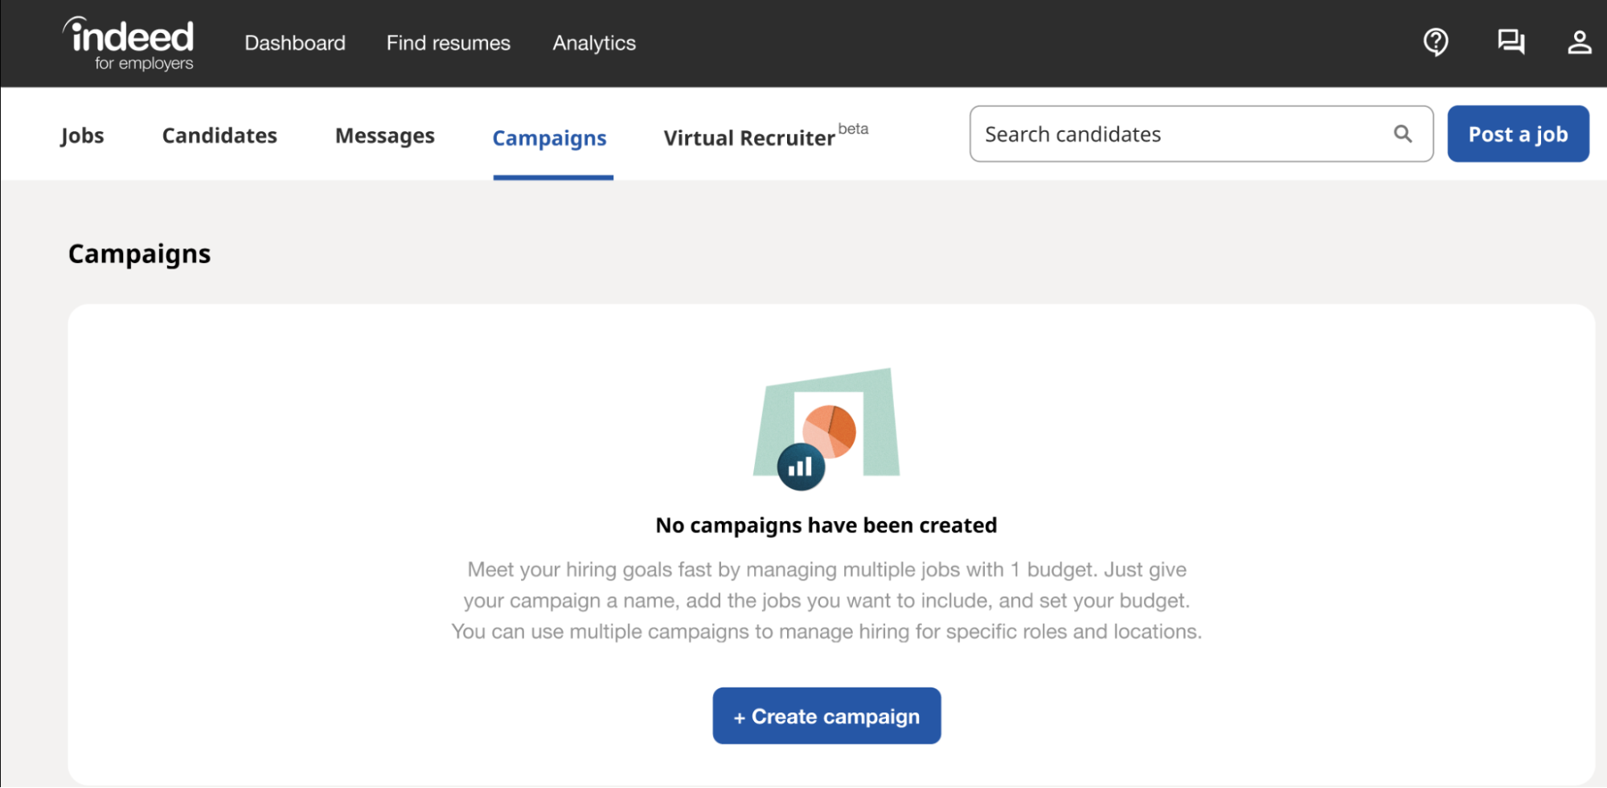
Task: Click the Create campaign button
Action: click(826, 716)
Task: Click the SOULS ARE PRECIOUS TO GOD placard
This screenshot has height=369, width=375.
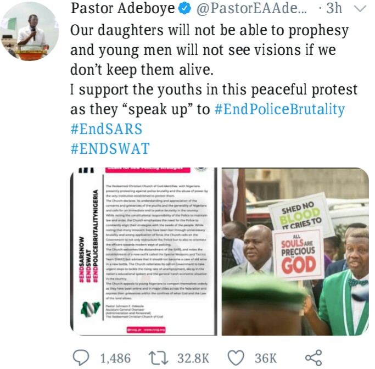Action: click(299, 254)
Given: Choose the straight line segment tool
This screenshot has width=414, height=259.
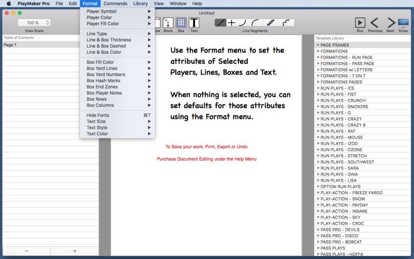Looking at the screenshot, I should click(220, 23).
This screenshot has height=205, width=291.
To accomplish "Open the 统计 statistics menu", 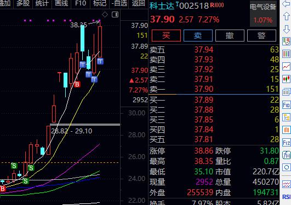I will click(42, 3).
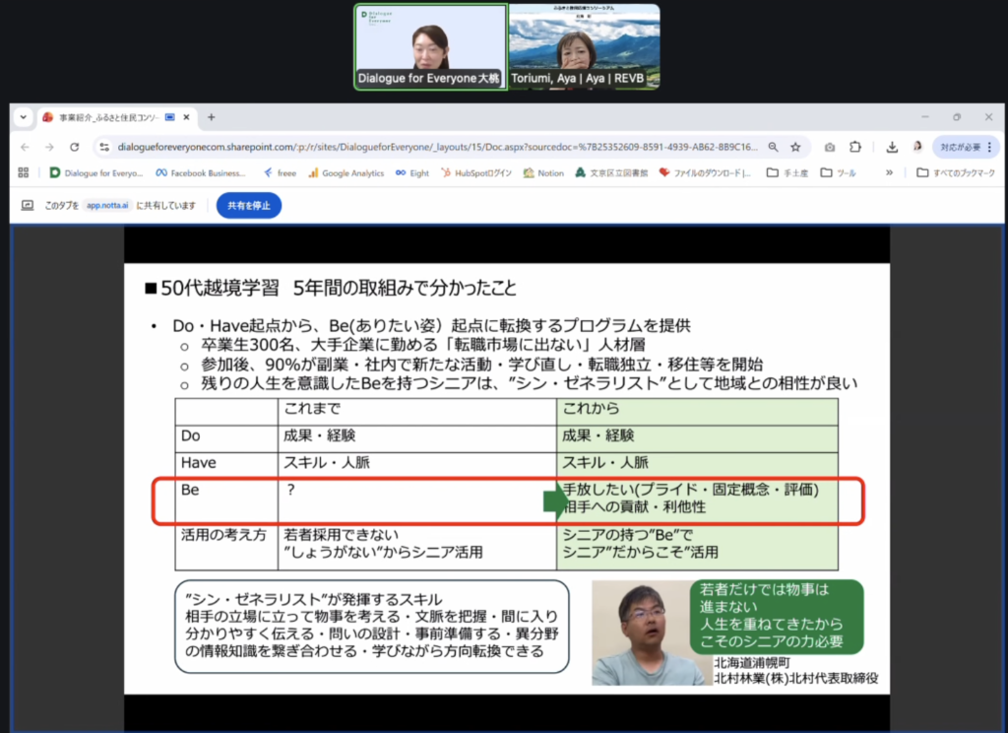Click the site information icon in address bar
The height and width of the screenshot is (733, 1008).
click(x=103, y=147)
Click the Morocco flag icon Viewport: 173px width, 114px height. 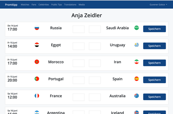[37, 62]
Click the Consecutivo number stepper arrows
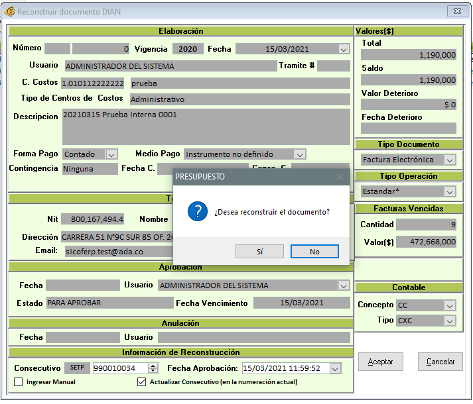473x404 pixels. 153,369
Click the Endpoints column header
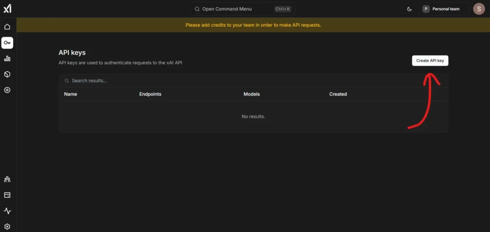 click(x=150, y=94)
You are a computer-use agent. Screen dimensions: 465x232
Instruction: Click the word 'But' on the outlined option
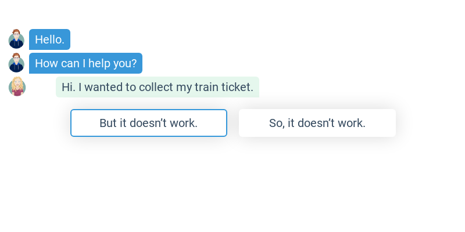(108, 123)
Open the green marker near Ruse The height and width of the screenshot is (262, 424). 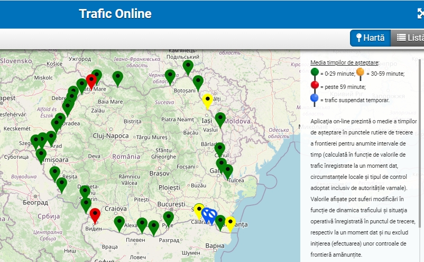click(169, 218)
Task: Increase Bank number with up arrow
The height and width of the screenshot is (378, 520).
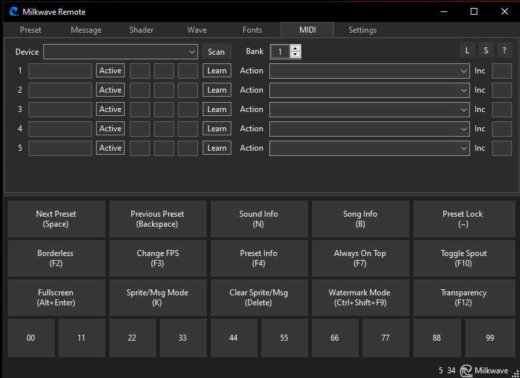Action: pyautogui.click(x=295, y=48)
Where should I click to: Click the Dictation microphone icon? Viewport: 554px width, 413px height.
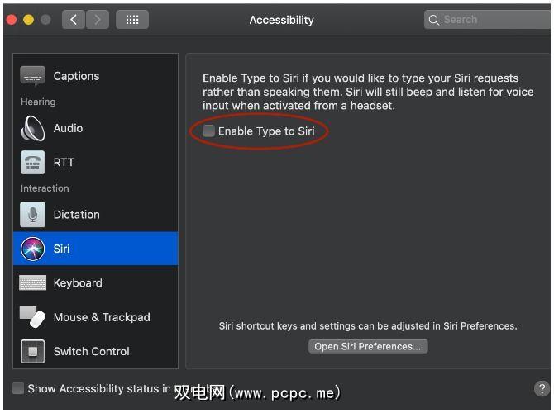(x=33, y=215)
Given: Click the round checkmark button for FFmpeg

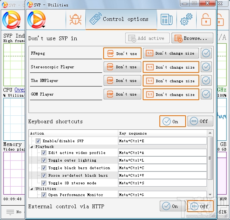Looking at the screenshot, I should (x=206, y=53).
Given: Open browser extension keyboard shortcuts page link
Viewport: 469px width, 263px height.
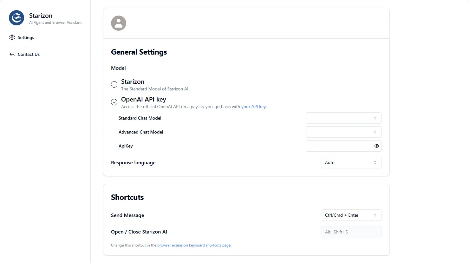Looking at the screenshot, I should click(194, 245).
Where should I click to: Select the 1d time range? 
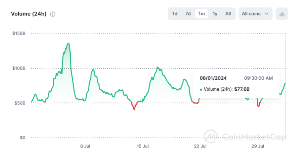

(Problem to work on) No pictures should appear in the copy. Print exactly the lines above from the line containing "Given: Click the" through the last line of the data.

(Solution)
Given: Click the round checkmark button for FFmpeg

Looking at the screenshot, I should (x=206, y=53).
Given: Open browser extension keyboard shortcuts page link
Viewport: 469px width, 263px height.
Looking at the screenshot, I should click(194, 245).
Where should I click to: Select the 1d time range? 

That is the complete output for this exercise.